3 Data Structures and Algorithms
This course focuses on fundamental data structures including linked list, stack, queue, binary tree, binary heap, binary search tree, graphs disjoint sets and hash tables. The course emphasizes on incremental approach towards implementation and modularity. The treatment is object oriented and the language used is Java. Broadly, there are two goals to this course. The first one being implementing the data structures themselves. The second one is to determine the right data structure for a given problem and apply them. It is also important to develop the ability to design new data structures or variants of existing ones when required.

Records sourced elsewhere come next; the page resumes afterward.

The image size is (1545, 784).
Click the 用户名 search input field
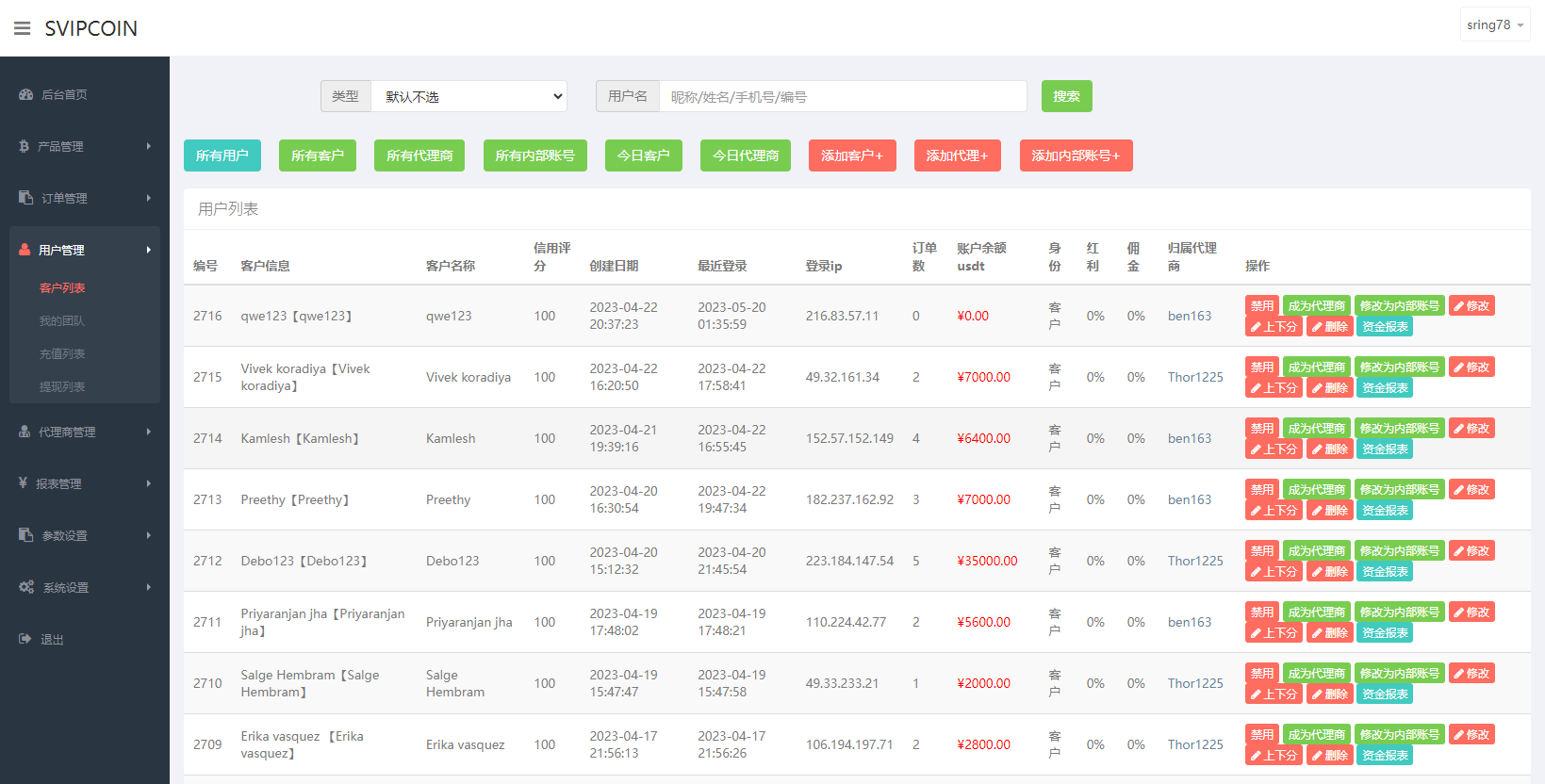pyautogui.click(x=842, y=96)
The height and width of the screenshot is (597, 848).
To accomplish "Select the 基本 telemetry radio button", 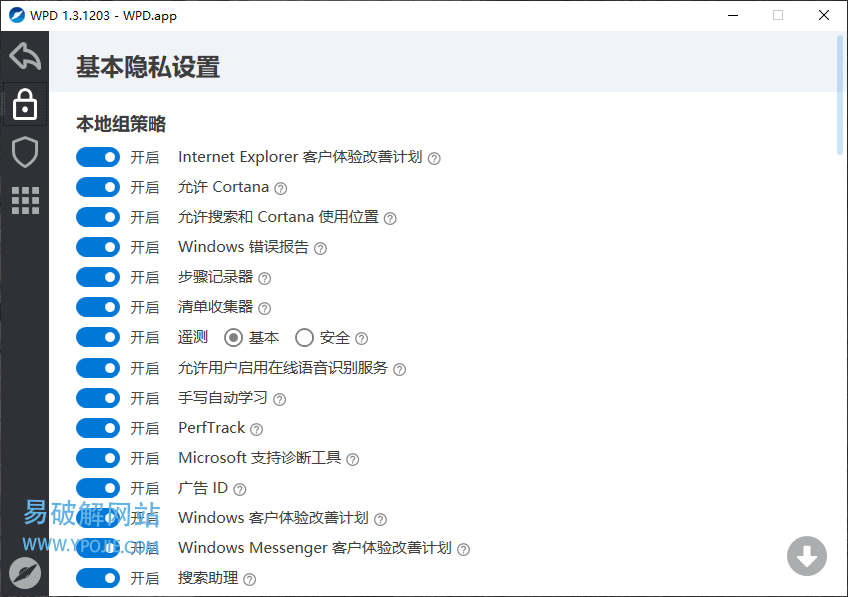I will [233, 338].
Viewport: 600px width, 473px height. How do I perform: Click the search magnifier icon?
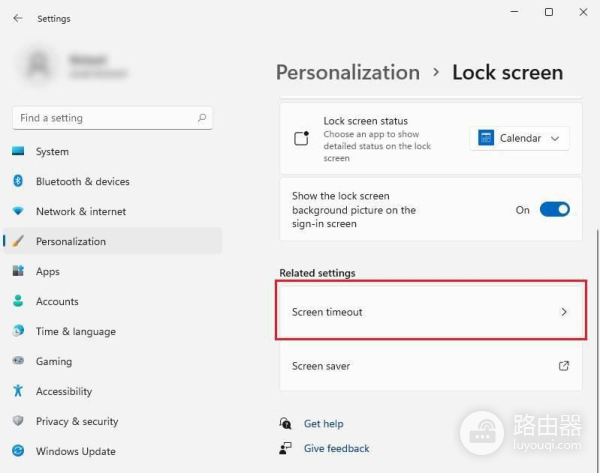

4 Design and Analysis of Algorithms
This is a standard course on algorithm design and analysis. The course starts with the need for efficient algorithms and methods to measure the efficiency in terms of time and space. This is followed by the introduction to asysmptotic notations, solving recurrences and Masters method. The next phase of the course moves to classical problems on algorithms and strategies to solve them such as divide-and-conquer, greedy and dynamic programming. The problems center around arrays, strings, trees and graphs. In the final phase, other strategies such as backtracking, branch-and-bound and problem-specific techniques are covered. The course ends with a short discussion on NP, NP-Hard and NP-Complete topics and reductions.
5 Finite State Automata
This is a course on finite state automata and regular languages.
6 Computational Geometry
This is a course on geometrical algorithms.